I opened my first credit card, the Petal 2 Visa, shortly after graduating college. At the time I worried about debt and had little personal finance education. Years later, that single decision helped me qualify for higher-end rewards cards and take trips I once thought out of reach.
If you were taught that credit cards are dangerous or you’ve simply ignored them, you’re not alone. What changed my view was realizing that everyday spending on a card—if managed responsibly—can earn points and miles that translate into free flights, hotel nights and other travel perks.

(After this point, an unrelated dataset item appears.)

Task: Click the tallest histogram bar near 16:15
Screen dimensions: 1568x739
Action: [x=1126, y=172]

Why start right after graduation
Your credit score doesn’t build itself overnight. Opening a card soon after college gives you time to establish a positive history: on-time payments, low balances and a mix of accounts. Credit bureaus generally prefer multiple accounts in good standing and a longer average age of accounts, so beginning early puts you ahead when you’re in your mid-to-late 20s and ready to apply for more valuable travel cards.

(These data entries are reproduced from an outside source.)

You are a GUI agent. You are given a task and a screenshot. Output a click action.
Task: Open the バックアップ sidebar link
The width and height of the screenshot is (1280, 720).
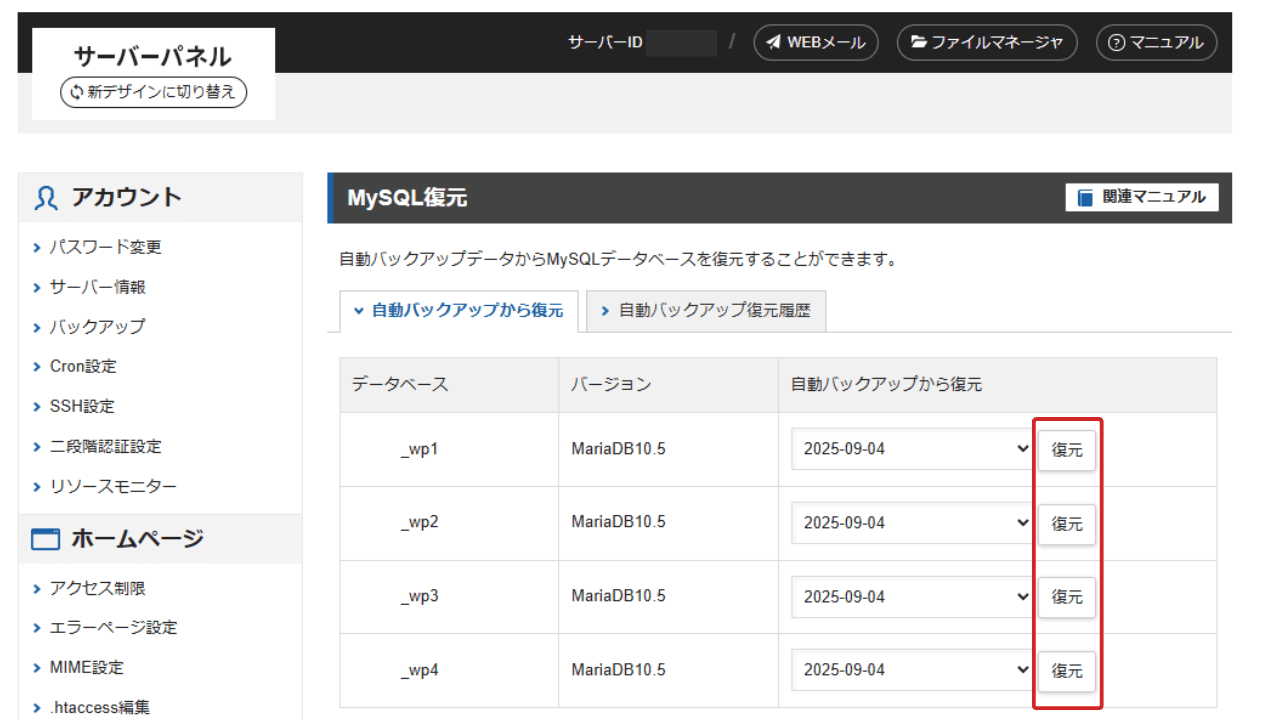[x=97, y=327]
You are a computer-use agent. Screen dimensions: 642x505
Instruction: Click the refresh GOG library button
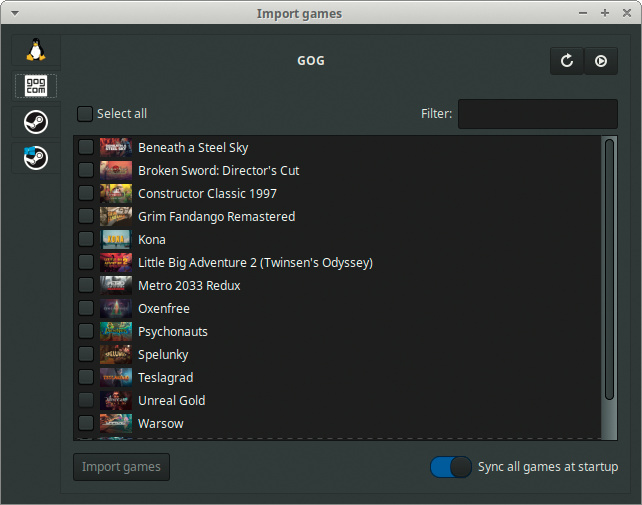coord(567,61)
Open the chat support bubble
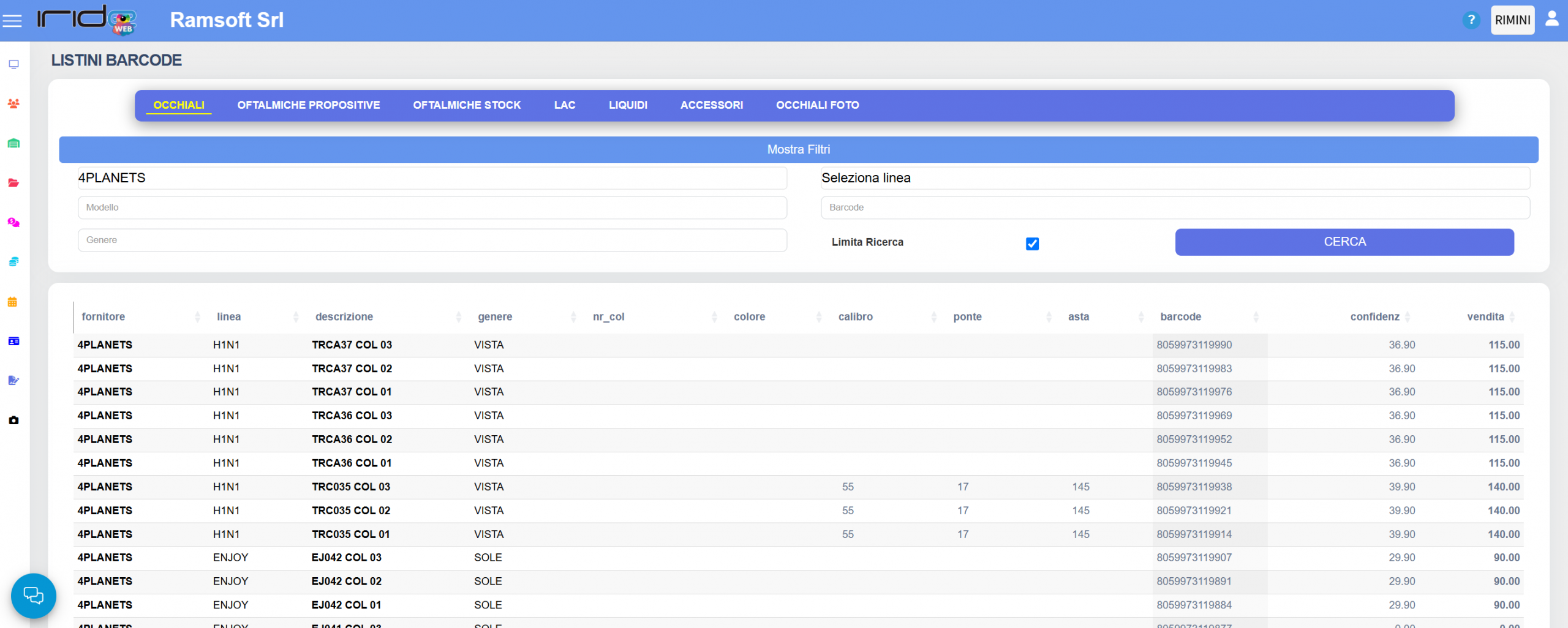 pos(34,596)
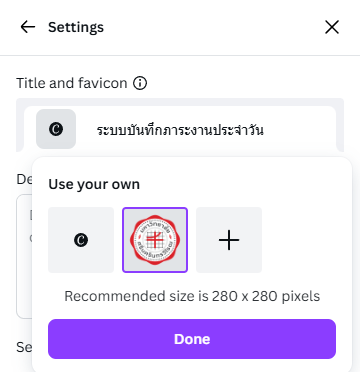Click the text ระบบบันทึกภาระงานประจำวัน
360x372 pixels.
tap(180, 130)
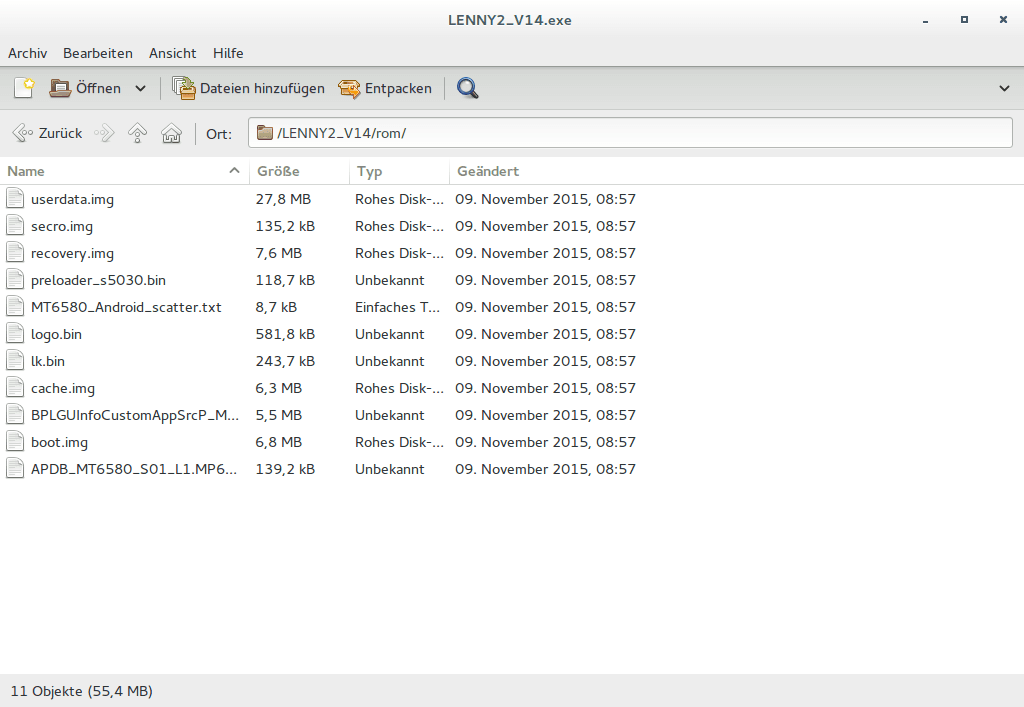Click the Öffnen button
The height and width of the screenshot is (707, 1024).
pos(86,88)
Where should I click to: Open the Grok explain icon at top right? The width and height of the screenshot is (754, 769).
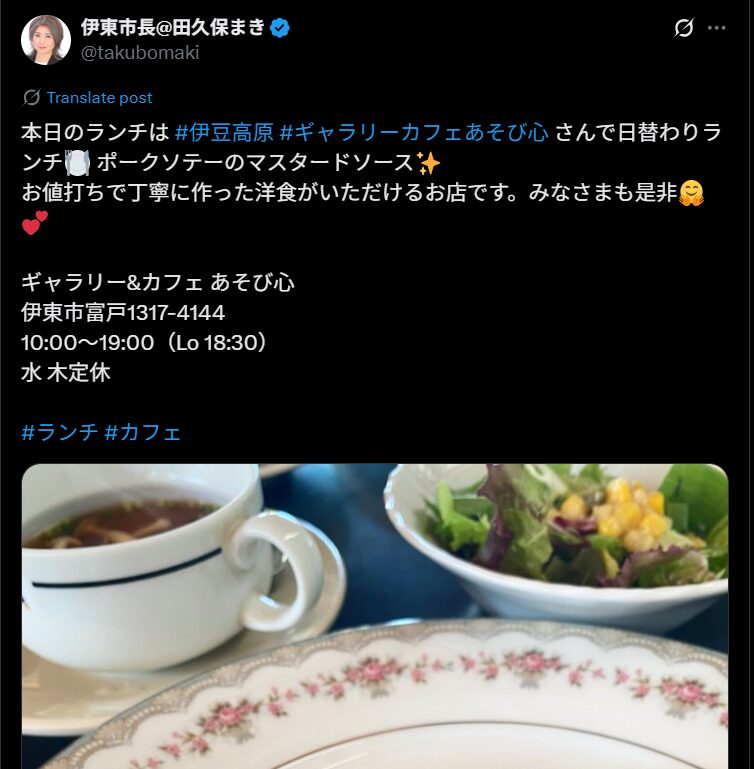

My own journey wasn’t instant. I slowly added more cards over several years—eventually nine—and that steady, responsible use unlocked premium cards that made trips like a 10-day trip to Germany and holidays abroad far more affordable. For that Germany trip I didn’t pay out of pocket for hotel nights I stayed in. Points turned what would have been thousands of dollars into experiences I actually managed on an entry-level income.
Credit scores and why they matter
A strong credit score affects more than credit cards. It influences auto loan rates, apartment approvals and many other financial opportunities. If you carried student loans or were an authorized user on a parent’s card, you may already have some credit history, but your score might still be in the low-to-mid range. Building it deliberately—by keeping utilization low, paying on time and showing a variety of responsibly handled accounts—matters.

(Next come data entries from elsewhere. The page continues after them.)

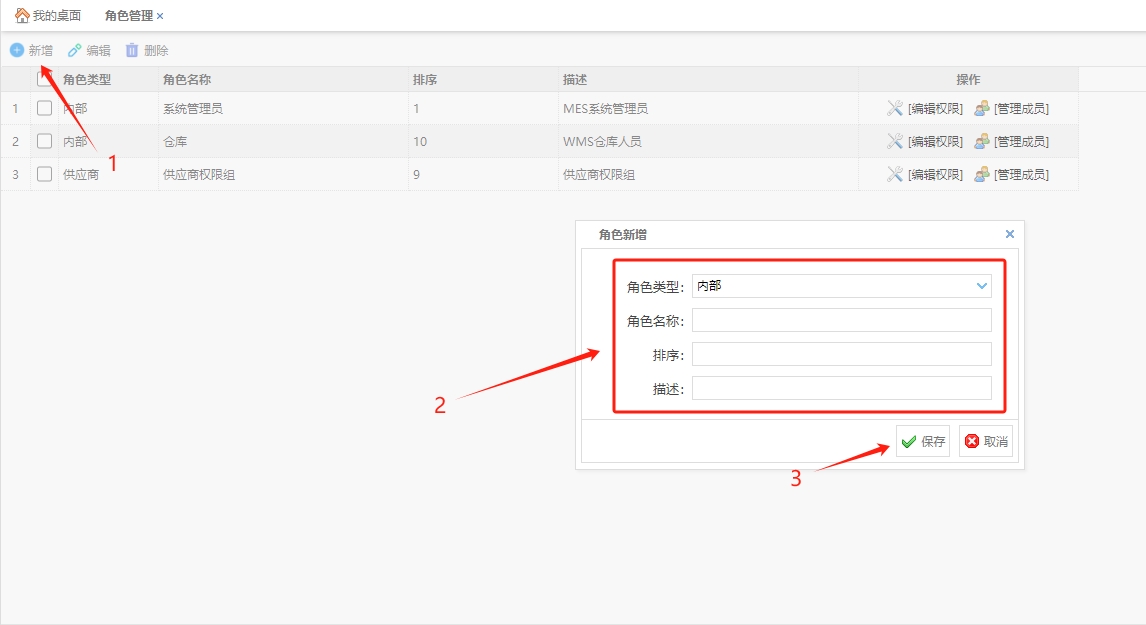The width and height of the screenshot is (1146, 625).
Task: Click the home icon of 我的桌面
Action: (x=22, y=16)
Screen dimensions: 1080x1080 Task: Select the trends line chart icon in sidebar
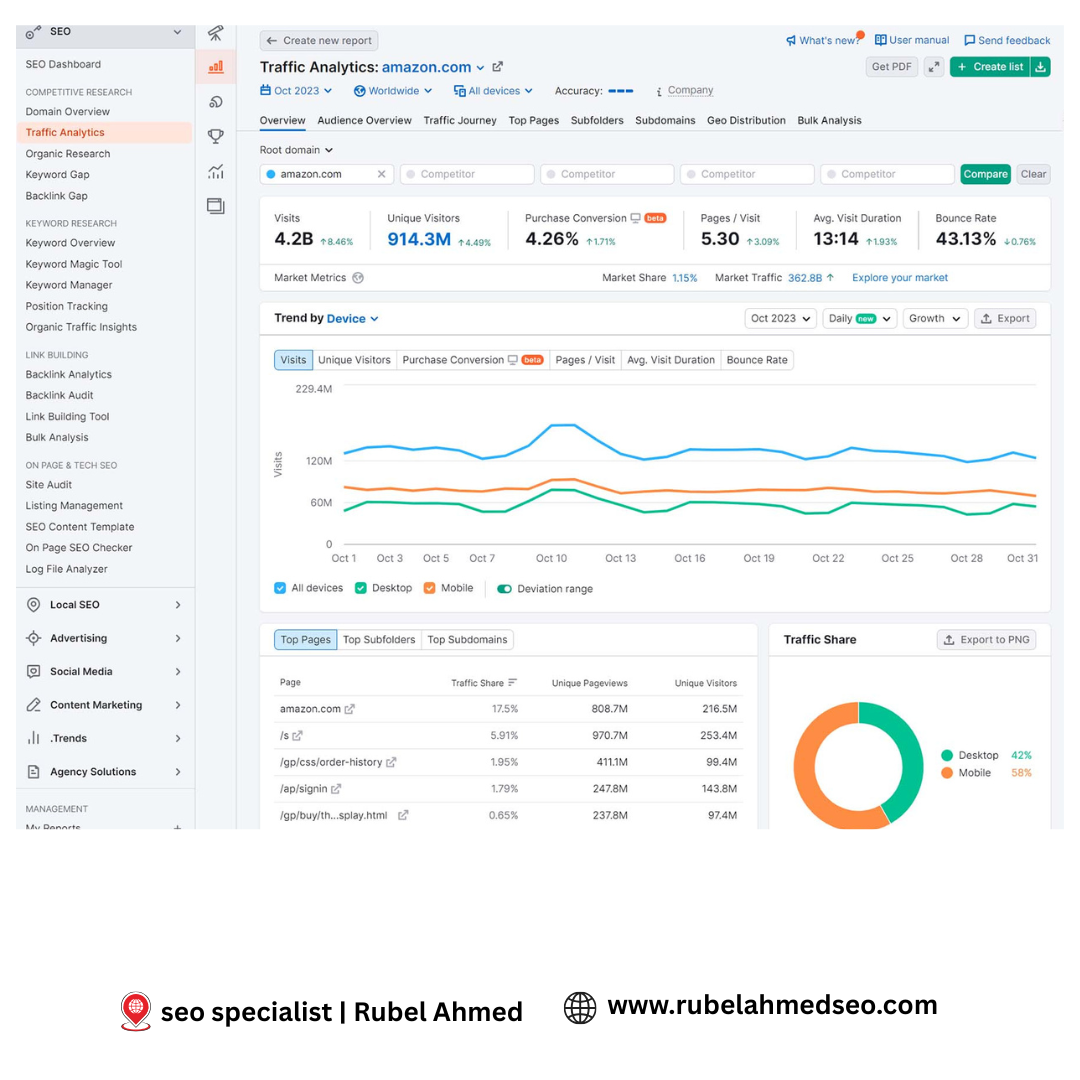pyautogui.click(x=215, y=171)
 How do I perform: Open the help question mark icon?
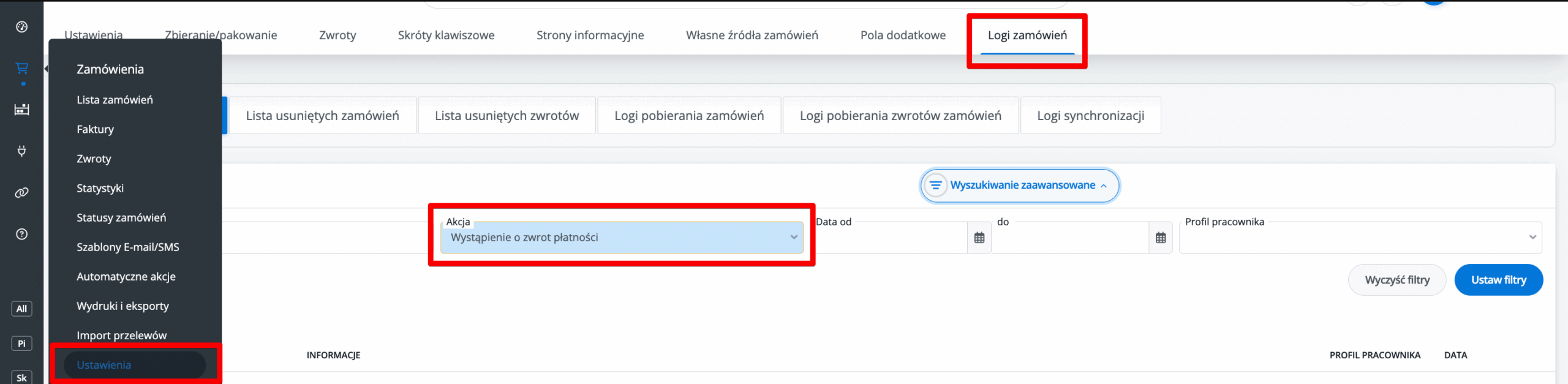coord(21,234)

How issuers view newcomers
Many larger banks tend to favor applicants who already have an established relationship. That can mean they’re more willing to approve a card with an annual fee or a premium product if you’ve shown responsible behavior with a starter card or other accounts from the same bank. You can build that relationship with a checking account, but a low-end or entry-level credit card often does the trick.
Starter cards and alternatives
If you’re starting from scratch, consider cards designed for new credit histories or secured cards that require a refundable deposit and give you a credit line. Examples to look into include entry-level products from major issuers—options branded for new borrowers or secured versions from reputable banks. Secured cards typically require $200 or more as a deposit that becomes your initial credit line.
If you already have some credit through loans or being an authorized user, you might qualify for traditional rewards cards that offer cash back or points on purchases. Choosing a card from a known bank (rather than a small startup) is often safer for building a long-term relationship with an issuer.
Using credit cards as a payment tool—not a debt trap
I recommend paying your statement balance in full each month whenever possible. But life happens, and tools exist to help responsibly manage larger purchases:
– 0% APR introductory offers: Some cards offer a 0% APR on purchases or balance transfers for a set period—commonly 12 to 21 months. That can give you breathing room without interest, but you need a plan to pay the balance before the introductory period ends.
– Installment or pay-over-time options: Programs that let you split purchases into fixed monthly payments can be cheaper than high-interest loans. Some issuer offers carry small fixed fees or even no fees in targeted promotions.
Both options can be preferable to buy-now-pay-later services because they typically report activity to bureaus, helping you build credit while offering purchase protections.
Which first card should you pick?
Choose a card from an established issuer. If you have no credit, consider starter or secured cards designed for new borrowers. If you have some history, a simple cash-back or no-annual-fee rewards card can be a great next step. Approval is never guaranteed—issuers consider income and housing costs in addition to credit history—so if you’re between jobs or only part-time, it can make sense to wait until you have stable full-time income unless you have significant savings.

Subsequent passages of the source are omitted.